Walking Holidays in Cornwall
A Glimpse of Cornish Wildlife - presented by Adventureline
Dramatically enhancing Cornwall's rich and varied landscape is her unique range of flora and fauna. Due to Cornwall's extremely mild maritime climate, Spring comes early. From mid April onwards the cliff-tops and hedgerows and woodland are ablaze with colour - Daffodils, Celandines and Primroses give way to a huge variety of other wild flowers in endless succession including Sea-pinks and Campions, Bluebells, Wild Garlic, Foxgloves, Vetches, Scabious, Heathers and Gorse. These all add a stunning and constantly changing dimension to the magnificent scenery.
Amidst this ever-changing flora, the creatures that inhabit these domains make their appearances throughout the year. Naturally, being surrounded by sea on three sides, the sea birds are abundant - particularly in the spring and early summer breeding season. As well as resident Cormorants and Shags, Black-backed and Herring Gulls, Kittiwakes, Gillemotts, Razorbill, Oyster Catchers, Fulmars and Jackdaws, we often find exceptionally rare migrants "blown in" from distant shores. Cornwall is often the "first and last" landfall during the Spring and Autumn migrations. The mud of the coastal estuaries is a rich habitat for waders, ducks and divers, as well as other odd visitors, such as Osprey. Over the past few seasons, the Chough has returned to our shores and commenced breeding again after some 80 years absence...
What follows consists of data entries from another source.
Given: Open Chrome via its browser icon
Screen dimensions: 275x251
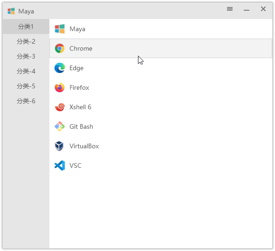Looking at the screenshot, I should click(60, 48).
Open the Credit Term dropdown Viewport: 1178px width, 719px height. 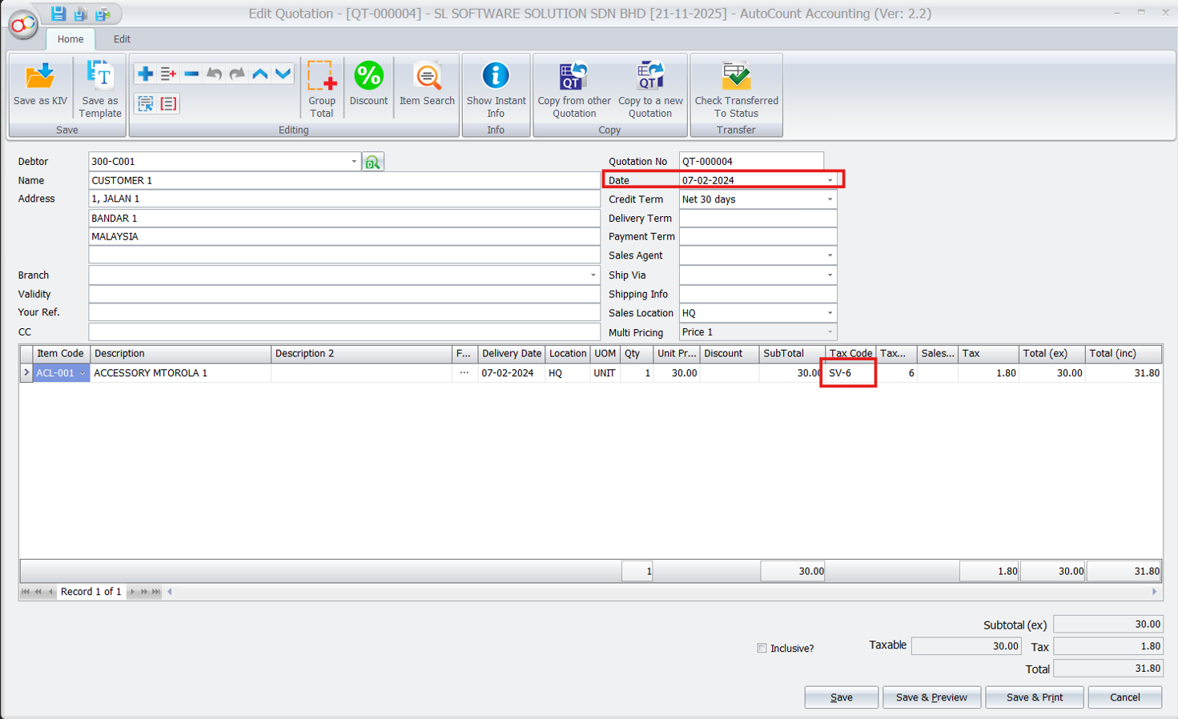coord(830,199)
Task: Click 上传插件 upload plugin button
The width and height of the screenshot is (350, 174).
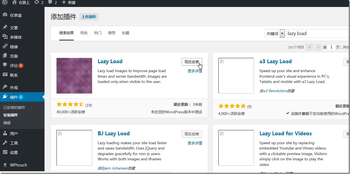Action: (89, 17)
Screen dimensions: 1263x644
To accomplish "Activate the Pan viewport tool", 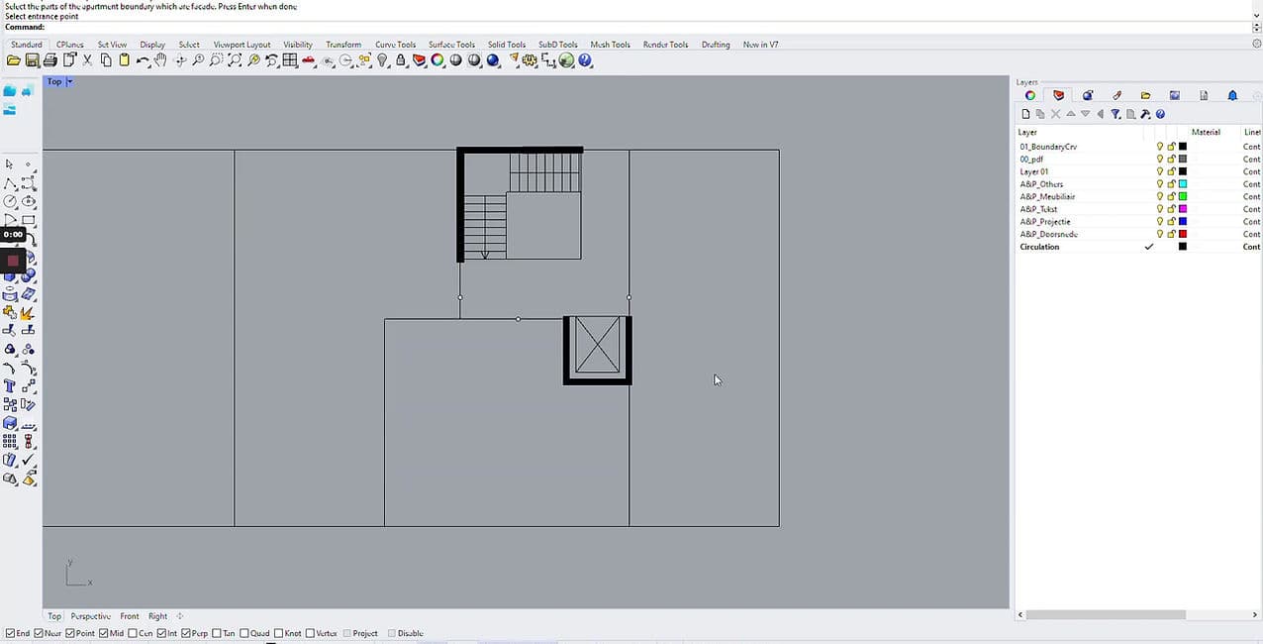I will click(159, 60).
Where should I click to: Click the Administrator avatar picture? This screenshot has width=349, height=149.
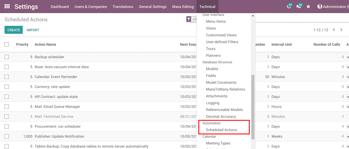[x=320, y=7]
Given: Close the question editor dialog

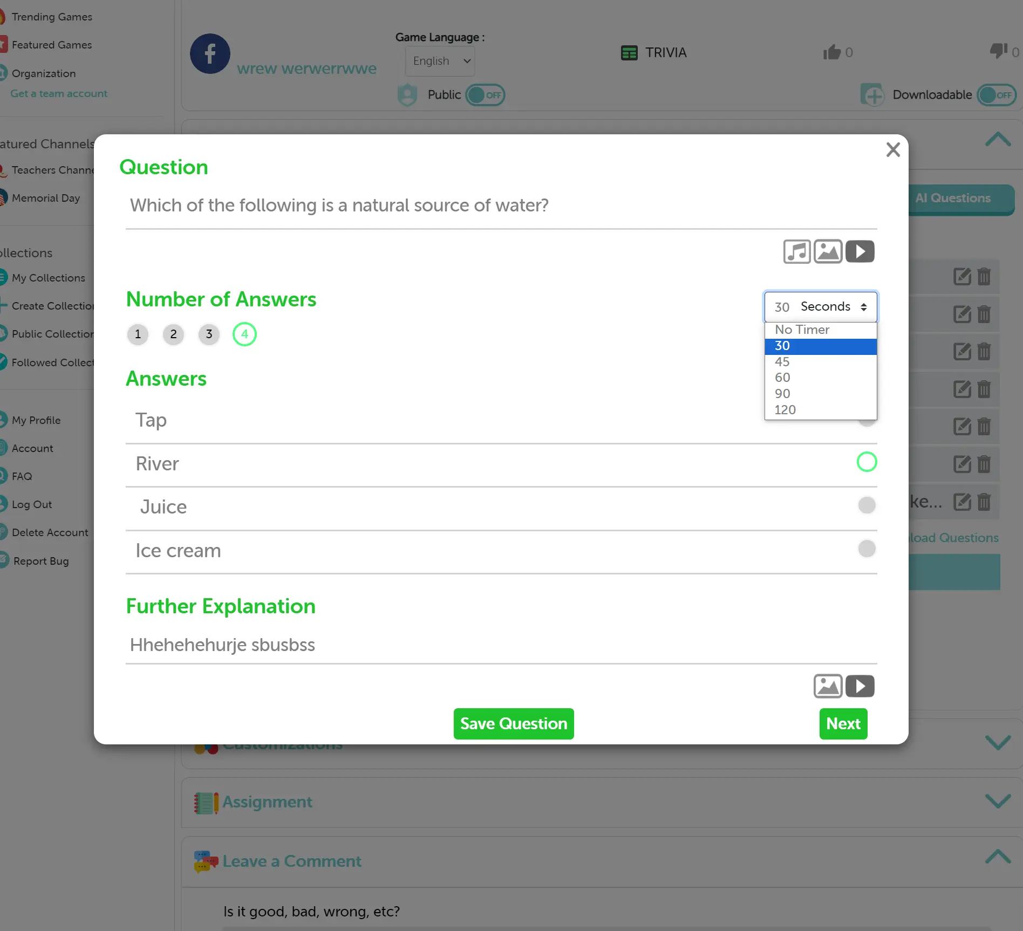Looking at the screenshot, I should (x=893, y=150).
The sea itself has more than a few surprises. Amidst a kaleidoscope of fish, crustaceans, sponges and sea plants live the Atlantic Grey Seals, perhaps our most charming inhabitants, who breed in the numerous coastal caves. Occasionally, Whales, Sharks, Dolphins and Porpoise appear unexpectedly...
On the land, Otters, Foxes, Badgers, Stoats, Weasels, Rabbits, Mink and a myriad of other small creatures make their homes - finding security in the ancient woodland and Cornish hedges.
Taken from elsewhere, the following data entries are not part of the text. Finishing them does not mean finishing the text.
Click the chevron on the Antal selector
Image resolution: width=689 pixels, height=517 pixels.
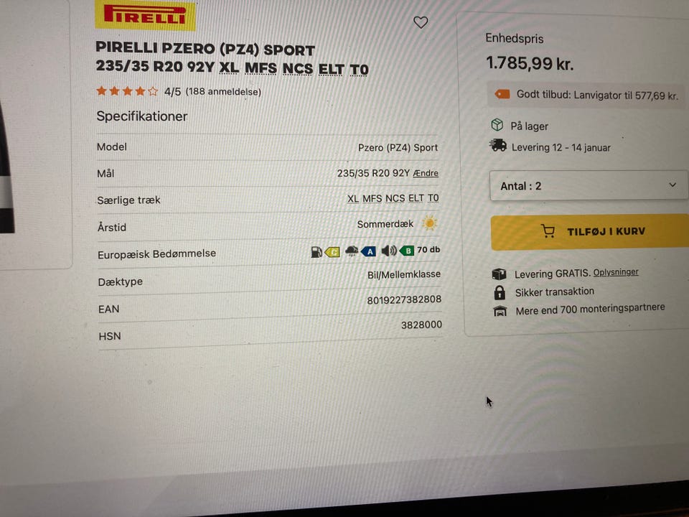click(x=672, y=185)
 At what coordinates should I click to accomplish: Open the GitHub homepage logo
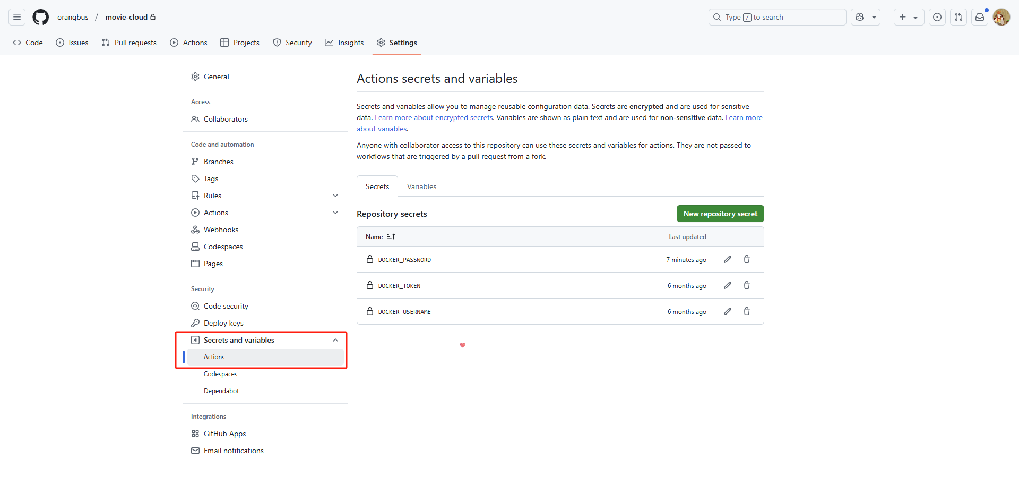(40, 17)
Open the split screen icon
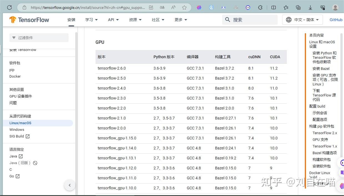The width and height of the screenshot is (344, 196). pyautogui.click(x=273, y=7)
Meanwhile, in the skies above, land birds such as Peregrine Falcons, Buzzards, Sparrowhawks, Kestrels, Ravens, Choughs, Hen Harriers and Merlins all keep a wary eye, whilst closer to the ground, the smaller common birds and colourful insects and butterflies enhance the beauty of the coastal and moorland heath, hedgerows and woodland.
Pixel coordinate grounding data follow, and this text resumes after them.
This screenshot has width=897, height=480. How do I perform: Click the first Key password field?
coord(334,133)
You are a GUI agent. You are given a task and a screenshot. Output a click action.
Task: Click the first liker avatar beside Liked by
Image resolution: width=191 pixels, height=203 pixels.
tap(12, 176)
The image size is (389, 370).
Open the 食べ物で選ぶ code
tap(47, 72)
This wildlife inhabits a land which is equally diverse in its structure and composition. Cornwall is probably Britain's most geologically interesting county, rich in fascinating minerals and breathtaking structures. For many creatures, the unique structure of the county is why they live here at all - providing a habitat where they can exist in relative safety - tucked away on high inaccessible cliffs, or in remote countryside and woodland. This landscape provides a wonderful setting in which to observe the wildlife of Cornwall - England's mildest and most southerly county.